Dataset records:
▬▬▬
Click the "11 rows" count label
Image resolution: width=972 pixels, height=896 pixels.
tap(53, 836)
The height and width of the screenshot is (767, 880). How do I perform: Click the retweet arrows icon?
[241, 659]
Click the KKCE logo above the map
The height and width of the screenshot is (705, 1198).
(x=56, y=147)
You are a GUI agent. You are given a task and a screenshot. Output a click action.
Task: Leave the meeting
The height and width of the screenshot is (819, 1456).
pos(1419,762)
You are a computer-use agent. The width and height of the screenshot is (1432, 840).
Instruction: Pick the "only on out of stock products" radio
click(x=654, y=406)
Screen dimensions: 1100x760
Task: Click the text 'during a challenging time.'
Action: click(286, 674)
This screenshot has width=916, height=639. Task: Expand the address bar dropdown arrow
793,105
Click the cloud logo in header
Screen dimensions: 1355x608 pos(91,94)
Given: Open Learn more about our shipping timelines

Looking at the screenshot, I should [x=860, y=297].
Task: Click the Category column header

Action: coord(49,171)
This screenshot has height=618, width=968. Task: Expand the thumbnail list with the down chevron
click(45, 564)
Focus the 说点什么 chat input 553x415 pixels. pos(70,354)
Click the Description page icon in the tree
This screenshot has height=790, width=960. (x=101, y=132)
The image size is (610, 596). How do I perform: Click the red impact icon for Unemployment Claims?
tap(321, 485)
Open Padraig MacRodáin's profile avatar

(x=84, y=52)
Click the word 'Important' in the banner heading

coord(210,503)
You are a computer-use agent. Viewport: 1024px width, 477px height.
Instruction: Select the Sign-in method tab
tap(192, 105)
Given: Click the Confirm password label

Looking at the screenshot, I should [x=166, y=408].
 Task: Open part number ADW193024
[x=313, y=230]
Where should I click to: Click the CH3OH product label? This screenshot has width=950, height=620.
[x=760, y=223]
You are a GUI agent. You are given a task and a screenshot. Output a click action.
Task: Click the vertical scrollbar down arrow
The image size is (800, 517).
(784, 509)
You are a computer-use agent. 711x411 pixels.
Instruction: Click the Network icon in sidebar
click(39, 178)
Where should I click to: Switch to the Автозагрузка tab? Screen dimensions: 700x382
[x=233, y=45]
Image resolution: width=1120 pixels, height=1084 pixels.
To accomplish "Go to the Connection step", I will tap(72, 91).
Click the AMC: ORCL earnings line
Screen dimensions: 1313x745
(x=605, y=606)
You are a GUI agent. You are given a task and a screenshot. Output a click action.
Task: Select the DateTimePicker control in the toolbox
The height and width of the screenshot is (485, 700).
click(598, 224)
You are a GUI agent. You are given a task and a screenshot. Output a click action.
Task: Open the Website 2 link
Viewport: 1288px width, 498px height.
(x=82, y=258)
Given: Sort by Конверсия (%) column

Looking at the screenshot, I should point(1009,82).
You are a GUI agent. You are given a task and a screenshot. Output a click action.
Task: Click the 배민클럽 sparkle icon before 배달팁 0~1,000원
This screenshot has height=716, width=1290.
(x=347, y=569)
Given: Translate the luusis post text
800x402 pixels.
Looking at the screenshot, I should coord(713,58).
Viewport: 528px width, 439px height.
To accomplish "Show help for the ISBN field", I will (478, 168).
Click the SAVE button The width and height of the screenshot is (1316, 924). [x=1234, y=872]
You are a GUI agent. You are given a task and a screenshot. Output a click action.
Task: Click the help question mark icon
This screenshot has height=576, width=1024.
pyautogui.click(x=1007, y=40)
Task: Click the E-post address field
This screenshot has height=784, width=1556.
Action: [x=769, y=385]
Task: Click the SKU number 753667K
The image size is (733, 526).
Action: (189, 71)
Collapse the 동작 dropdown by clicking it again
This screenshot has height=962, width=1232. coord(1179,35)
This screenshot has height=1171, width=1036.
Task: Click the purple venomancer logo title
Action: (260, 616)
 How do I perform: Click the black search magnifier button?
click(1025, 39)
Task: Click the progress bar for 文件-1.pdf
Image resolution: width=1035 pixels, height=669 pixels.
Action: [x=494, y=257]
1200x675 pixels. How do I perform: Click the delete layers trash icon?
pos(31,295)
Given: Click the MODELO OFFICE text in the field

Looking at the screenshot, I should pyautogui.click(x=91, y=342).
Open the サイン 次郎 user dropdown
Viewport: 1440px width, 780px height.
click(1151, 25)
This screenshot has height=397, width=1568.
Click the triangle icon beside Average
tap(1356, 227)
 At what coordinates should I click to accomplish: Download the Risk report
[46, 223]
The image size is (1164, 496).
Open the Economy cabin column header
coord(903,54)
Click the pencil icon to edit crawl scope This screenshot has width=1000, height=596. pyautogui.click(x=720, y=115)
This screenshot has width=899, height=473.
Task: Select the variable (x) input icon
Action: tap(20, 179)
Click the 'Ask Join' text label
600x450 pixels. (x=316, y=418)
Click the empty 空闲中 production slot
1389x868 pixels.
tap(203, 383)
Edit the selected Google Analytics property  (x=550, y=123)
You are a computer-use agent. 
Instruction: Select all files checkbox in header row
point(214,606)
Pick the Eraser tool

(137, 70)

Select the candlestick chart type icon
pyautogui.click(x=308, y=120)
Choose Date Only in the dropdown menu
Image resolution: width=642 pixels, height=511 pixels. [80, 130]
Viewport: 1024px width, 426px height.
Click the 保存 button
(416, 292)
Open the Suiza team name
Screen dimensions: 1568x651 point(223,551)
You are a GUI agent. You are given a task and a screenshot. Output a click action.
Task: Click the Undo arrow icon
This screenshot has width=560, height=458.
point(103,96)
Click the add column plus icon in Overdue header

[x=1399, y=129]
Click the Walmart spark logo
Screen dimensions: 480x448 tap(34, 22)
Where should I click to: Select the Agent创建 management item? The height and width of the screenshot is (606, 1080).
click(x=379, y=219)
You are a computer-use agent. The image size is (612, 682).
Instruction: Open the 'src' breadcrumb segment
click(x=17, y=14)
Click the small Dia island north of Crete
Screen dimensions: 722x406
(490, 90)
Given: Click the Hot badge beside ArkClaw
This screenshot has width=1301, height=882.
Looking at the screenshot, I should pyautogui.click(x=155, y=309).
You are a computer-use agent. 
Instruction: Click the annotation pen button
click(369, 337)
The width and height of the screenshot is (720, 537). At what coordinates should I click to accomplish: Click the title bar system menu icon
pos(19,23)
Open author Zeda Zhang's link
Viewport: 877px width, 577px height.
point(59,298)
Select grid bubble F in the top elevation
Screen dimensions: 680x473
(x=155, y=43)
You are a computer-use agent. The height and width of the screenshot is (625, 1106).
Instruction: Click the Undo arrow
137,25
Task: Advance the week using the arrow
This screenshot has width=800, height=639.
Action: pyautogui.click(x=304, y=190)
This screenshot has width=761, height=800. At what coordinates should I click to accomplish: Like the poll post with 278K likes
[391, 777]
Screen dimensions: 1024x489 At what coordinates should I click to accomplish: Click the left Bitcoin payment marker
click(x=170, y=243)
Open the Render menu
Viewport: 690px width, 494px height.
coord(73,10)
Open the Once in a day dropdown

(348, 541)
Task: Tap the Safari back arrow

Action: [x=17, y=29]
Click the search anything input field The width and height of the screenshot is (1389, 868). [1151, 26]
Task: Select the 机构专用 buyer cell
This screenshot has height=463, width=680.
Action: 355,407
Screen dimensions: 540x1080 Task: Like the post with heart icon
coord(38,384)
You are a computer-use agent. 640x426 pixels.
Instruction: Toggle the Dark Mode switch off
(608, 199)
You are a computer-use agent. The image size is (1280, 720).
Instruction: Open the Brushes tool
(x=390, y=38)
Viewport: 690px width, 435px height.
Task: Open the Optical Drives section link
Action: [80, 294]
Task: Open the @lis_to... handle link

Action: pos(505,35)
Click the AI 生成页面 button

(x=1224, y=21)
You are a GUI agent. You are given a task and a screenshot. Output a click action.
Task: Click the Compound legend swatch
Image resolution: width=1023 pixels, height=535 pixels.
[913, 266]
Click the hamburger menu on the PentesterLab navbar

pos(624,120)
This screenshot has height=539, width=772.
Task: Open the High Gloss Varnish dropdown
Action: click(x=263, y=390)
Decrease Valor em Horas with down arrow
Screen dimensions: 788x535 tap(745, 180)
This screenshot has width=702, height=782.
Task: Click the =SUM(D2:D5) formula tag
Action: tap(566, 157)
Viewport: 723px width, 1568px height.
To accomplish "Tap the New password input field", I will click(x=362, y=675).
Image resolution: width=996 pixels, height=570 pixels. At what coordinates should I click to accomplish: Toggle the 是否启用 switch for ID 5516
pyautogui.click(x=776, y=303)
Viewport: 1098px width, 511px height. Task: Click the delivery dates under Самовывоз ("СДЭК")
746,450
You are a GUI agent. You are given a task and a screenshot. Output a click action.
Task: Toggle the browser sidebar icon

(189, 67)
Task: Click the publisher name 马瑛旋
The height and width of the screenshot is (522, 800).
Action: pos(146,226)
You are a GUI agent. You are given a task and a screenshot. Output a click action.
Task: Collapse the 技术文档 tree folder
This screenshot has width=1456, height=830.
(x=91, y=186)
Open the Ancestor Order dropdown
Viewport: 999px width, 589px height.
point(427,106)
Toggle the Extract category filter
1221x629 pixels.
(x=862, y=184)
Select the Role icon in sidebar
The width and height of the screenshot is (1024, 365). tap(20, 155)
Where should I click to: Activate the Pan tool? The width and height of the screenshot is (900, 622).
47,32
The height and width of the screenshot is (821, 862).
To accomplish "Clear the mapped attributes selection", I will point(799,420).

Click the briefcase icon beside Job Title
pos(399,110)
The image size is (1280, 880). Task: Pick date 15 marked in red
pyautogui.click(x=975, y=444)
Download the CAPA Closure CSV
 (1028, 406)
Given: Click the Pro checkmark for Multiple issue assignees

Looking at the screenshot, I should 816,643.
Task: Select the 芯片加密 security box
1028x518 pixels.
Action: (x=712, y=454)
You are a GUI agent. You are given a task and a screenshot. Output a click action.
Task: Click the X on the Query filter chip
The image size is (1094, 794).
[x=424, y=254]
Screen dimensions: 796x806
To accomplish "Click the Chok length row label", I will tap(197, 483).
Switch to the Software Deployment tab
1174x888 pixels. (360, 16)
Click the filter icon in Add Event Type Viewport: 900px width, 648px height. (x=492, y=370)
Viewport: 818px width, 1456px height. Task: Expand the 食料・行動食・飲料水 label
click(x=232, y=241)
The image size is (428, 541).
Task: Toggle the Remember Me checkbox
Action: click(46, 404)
▬▬▬
WHAT THE TASK REQUIRES: Go through the entries and copy each line holding the string "computer".

YOUR SOLUTION:
You are a computer-use agent. The width and height of the screenshot is (1432, 840).
You are a computer-use agent. Viewport: 1024px width, 477px height.
You are a computer-use agent. 711x411 pixels.
You are a computer-use agent. 
You are a computer-use agent. The image size is (612, 682).
You are a computer-use agent. 
You are a computer-use agent. The height and width of the screenshot is (625, 1106).
You are a computer-use agent. 640x426 pixels.
You are a computer-use agent. The image size is (1280, 720).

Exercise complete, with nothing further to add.